Task directions: Start the copy at the line containing "At what coordinates" and run it through the last line of the records. Repeat each line exactly; omit pictures.

Records shown:
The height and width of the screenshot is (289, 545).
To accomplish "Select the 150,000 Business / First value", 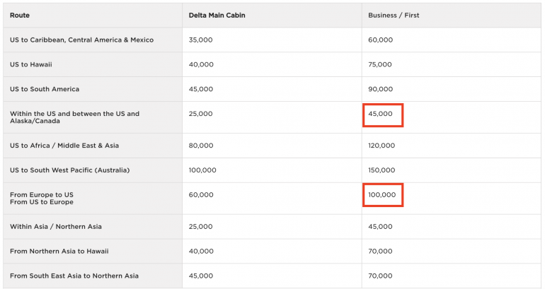I will click(382, 170).
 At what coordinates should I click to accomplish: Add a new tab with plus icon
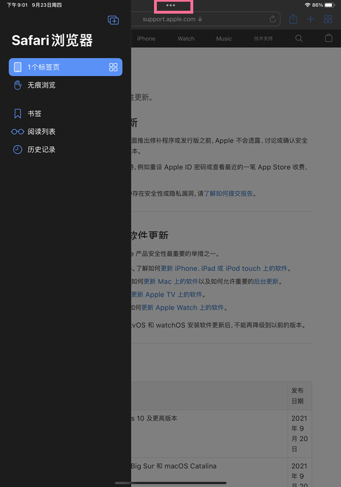[310, 19]
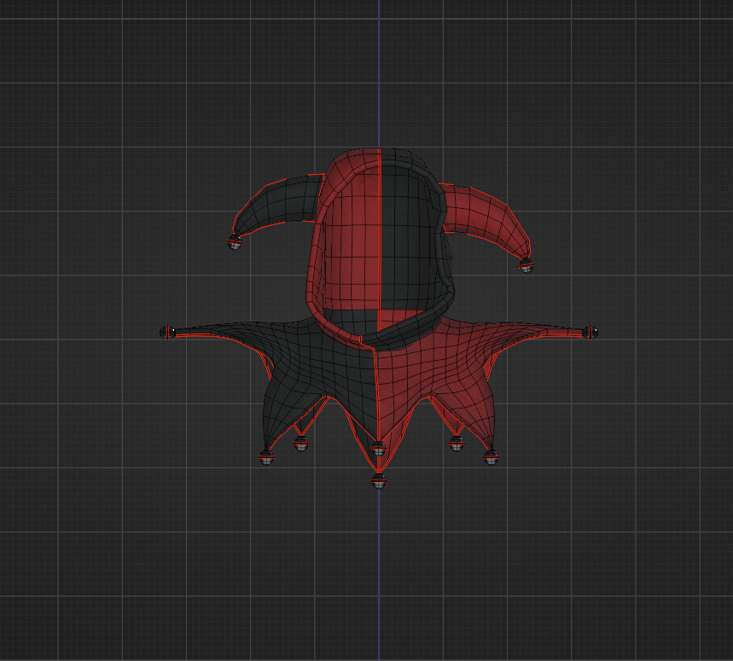This screenshot has width=733, height=661.
Task: Click the outer bottom-left collar bell
Action: coord(266,457)
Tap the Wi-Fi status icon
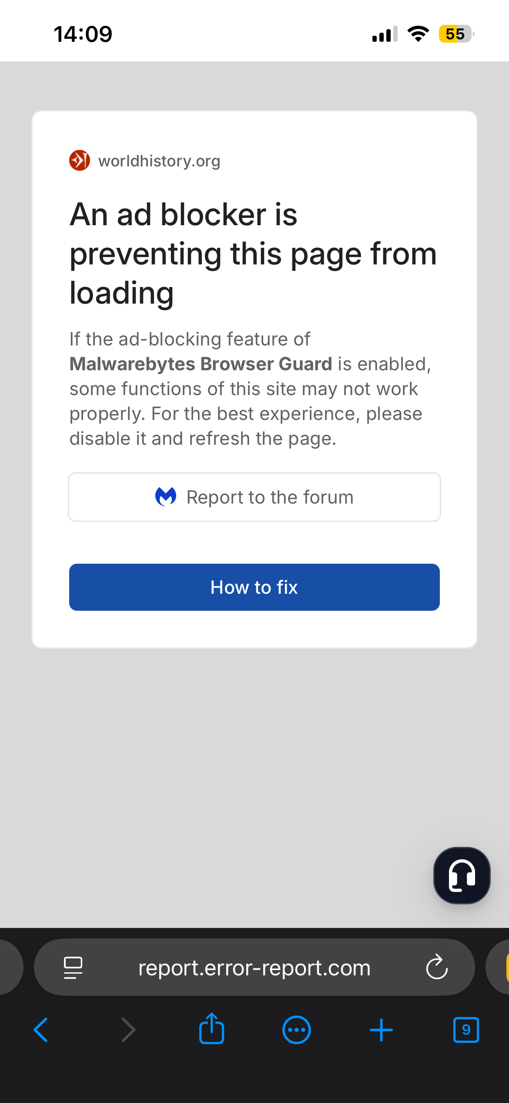 click(x=418, y=34)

Worked solution:
 At what coordinates should I click to accomplish: Add a new tab with plus icon
[310, 19]
This screenshot has width=733, height=661.
Task: Click the outer bottom-left collar bell
Action: coord(266,457)
Tap the Wi-Fi status icon
 click(x=418, y=34)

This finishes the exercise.